What the task requires:
From the records below, pull out every line that contains the string "Create". Matching is case-sensitive.

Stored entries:
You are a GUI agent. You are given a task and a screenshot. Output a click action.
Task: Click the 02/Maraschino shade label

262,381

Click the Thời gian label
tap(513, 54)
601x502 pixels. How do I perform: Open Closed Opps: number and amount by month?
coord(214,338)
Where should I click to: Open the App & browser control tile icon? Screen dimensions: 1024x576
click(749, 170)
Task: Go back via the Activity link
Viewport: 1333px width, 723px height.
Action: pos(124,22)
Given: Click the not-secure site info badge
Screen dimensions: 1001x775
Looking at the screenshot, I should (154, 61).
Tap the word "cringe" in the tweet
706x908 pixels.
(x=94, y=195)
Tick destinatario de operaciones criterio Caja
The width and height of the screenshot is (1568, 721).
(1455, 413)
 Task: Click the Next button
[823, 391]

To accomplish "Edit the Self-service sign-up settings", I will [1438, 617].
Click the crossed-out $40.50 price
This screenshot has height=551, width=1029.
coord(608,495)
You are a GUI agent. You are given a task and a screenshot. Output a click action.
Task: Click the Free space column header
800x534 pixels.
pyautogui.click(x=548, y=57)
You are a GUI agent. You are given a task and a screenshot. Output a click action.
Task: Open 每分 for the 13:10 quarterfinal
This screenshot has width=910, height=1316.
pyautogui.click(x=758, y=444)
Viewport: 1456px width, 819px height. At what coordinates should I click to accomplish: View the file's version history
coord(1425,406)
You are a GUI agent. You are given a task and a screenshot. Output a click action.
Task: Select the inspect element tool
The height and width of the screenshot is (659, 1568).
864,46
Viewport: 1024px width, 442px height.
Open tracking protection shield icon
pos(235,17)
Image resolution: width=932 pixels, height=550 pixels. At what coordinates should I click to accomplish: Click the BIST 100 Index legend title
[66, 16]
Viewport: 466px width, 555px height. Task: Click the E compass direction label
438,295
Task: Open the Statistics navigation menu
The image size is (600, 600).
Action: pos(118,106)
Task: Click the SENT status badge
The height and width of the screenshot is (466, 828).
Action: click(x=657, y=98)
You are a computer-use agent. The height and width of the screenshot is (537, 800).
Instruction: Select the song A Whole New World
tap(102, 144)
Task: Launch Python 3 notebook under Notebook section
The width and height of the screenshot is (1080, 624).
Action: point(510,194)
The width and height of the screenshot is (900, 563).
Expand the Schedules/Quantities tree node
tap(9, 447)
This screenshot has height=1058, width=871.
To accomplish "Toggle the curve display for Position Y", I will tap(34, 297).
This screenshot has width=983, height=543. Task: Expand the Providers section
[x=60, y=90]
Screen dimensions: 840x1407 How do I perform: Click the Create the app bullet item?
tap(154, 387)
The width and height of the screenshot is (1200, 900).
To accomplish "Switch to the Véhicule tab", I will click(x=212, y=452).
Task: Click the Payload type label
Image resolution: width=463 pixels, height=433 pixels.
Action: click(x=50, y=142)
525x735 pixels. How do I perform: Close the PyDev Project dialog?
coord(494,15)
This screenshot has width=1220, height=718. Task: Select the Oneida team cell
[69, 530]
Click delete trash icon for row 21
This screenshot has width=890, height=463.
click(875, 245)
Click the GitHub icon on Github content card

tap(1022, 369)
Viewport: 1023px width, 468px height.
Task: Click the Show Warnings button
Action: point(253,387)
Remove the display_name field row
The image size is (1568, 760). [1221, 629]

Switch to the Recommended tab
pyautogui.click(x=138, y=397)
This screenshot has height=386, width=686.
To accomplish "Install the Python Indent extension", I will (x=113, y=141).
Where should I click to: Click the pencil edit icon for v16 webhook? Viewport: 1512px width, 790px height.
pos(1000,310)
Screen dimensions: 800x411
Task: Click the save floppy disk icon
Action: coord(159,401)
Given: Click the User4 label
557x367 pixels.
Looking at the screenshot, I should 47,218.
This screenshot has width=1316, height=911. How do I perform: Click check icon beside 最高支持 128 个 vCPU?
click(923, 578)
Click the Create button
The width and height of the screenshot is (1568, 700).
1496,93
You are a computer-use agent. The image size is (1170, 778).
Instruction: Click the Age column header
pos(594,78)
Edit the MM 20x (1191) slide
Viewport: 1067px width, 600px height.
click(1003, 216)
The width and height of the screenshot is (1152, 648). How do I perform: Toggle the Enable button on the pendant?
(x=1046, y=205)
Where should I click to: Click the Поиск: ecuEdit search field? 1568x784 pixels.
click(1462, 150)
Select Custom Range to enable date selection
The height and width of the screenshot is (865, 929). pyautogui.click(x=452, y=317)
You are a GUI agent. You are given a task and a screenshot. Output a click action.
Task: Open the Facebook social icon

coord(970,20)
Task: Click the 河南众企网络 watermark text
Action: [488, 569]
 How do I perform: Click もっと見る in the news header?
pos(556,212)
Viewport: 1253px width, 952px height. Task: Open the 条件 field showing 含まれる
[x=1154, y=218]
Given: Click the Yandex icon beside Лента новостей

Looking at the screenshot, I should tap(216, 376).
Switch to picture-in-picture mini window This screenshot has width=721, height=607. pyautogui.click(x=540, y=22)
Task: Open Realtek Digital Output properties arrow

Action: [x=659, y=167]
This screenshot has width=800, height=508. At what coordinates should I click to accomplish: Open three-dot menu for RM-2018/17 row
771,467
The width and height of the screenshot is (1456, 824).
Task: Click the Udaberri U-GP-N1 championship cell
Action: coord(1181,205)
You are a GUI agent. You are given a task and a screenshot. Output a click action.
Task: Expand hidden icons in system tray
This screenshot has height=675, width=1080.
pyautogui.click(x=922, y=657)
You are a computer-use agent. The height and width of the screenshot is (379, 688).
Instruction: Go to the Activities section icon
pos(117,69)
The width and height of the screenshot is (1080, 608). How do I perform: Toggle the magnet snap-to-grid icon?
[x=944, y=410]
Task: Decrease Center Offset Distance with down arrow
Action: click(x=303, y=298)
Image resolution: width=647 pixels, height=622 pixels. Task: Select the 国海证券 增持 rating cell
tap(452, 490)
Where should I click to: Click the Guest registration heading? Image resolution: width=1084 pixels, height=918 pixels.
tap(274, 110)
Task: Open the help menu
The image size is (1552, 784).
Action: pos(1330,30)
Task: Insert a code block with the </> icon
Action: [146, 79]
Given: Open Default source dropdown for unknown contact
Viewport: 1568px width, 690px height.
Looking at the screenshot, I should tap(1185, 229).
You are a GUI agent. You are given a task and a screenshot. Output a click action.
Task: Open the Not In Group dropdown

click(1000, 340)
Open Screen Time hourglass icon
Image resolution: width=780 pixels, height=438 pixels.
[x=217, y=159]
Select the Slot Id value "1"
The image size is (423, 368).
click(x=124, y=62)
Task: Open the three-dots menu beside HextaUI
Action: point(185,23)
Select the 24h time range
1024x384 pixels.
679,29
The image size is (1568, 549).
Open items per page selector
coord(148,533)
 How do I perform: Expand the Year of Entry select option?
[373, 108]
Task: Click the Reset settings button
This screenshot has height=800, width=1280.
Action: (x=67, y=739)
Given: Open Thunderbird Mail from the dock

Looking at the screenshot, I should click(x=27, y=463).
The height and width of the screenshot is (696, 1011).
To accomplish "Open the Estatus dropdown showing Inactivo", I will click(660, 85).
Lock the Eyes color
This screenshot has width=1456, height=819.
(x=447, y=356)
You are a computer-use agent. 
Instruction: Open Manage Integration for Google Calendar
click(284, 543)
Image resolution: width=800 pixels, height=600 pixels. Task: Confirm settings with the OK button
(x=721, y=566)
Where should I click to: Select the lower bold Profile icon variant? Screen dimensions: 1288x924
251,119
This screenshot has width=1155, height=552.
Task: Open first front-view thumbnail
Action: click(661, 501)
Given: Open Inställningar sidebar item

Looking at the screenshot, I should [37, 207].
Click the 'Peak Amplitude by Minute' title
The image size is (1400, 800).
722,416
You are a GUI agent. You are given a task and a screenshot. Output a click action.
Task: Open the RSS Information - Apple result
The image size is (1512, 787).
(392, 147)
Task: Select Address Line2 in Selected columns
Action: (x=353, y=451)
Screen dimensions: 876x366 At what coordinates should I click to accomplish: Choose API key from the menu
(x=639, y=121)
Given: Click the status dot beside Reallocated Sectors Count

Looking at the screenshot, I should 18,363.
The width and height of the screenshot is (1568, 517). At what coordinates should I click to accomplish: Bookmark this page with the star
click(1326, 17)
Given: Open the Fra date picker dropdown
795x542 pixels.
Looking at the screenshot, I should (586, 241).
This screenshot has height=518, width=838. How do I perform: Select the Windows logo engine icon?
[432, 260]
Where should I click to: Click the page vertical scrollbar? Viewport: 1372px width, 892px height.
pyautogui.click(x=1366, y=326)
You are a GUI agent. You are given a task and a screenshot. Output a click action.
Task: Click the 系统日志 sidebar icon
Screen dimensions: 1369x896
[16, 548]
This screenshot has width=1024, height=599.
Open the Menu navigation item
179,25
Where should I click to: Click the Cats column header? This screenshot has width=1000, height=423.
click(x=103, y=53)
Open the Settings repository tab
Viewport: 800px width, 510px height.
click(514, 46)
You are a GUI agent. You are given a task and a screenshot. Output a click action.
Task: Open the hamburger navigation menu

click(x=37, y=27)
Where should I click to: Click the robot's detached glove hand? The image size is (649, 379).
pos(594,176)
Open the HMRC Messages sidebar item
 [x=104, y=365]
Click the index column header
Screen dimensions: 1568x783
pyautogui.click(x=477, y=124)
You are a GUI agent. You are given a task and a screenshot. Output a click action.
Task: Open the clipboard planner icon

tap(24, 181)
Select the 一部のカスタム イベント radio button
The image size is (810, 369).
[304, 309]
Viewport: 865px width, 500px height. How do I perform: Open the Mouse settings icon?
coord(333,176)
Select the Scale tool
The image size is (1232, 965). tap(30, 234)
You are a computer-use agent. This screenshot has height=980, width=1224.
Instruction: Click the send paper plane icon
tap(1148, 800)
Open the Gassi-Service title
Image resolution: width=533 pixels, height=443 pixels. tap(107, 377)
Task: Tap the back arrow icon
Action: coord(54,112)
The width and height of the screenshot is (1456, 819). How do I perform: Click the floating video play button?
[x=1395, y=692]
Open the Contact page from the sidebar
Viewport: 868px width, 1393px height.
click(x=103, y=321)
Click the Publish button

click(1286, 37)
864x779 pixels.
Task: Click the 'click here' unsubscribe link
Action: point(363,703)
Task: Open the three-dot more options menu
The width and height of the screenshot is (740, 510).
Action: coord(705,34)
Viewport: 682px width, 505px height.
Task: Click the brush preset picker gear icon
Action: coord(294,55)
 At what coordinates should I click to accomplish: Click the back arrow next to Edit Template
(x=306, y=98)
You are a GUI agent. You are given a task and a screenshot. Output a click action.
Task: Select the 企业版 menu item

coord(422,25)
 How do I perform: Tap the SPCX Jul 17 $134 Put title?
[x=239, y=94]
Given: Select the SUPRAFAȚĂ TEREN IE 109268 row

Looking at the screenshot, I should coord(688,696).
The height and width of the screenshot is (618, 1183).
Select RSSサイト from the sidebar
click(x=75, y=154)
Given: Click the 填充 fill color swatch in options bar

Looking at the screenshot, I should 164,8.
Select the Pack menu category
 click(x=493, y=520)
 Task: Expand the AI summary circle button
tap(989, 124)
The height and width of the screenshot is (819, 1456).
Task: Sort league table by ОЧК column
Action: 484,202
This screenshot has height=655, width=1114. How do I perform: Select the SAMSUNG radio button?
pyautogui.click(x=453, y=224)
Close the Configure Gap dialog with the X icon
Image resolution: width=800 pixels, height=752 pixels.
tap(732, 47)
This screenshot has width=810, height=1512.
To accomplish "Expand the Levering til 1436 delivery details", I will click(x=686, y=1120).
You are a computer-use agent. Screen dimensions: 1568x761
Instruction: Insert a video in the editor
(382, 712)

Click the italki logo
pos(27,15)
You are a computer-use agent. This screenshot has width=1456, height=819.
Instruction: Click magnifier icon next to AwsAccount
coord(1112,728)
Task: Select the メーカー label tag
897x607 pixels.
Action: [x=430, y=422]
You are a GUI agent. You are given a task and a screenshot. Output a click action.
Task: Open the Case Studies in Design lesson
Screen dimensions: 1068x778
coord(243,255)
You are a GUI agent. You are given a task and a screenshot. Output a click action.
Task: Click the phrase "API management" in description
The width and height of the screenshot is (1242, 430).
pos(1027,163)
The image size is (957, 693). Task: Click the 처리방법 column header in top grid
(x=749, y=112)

Task output:
Screen dimensions: 840x1407 How do I perform: Click the Create the app bullet item?
Click the Create button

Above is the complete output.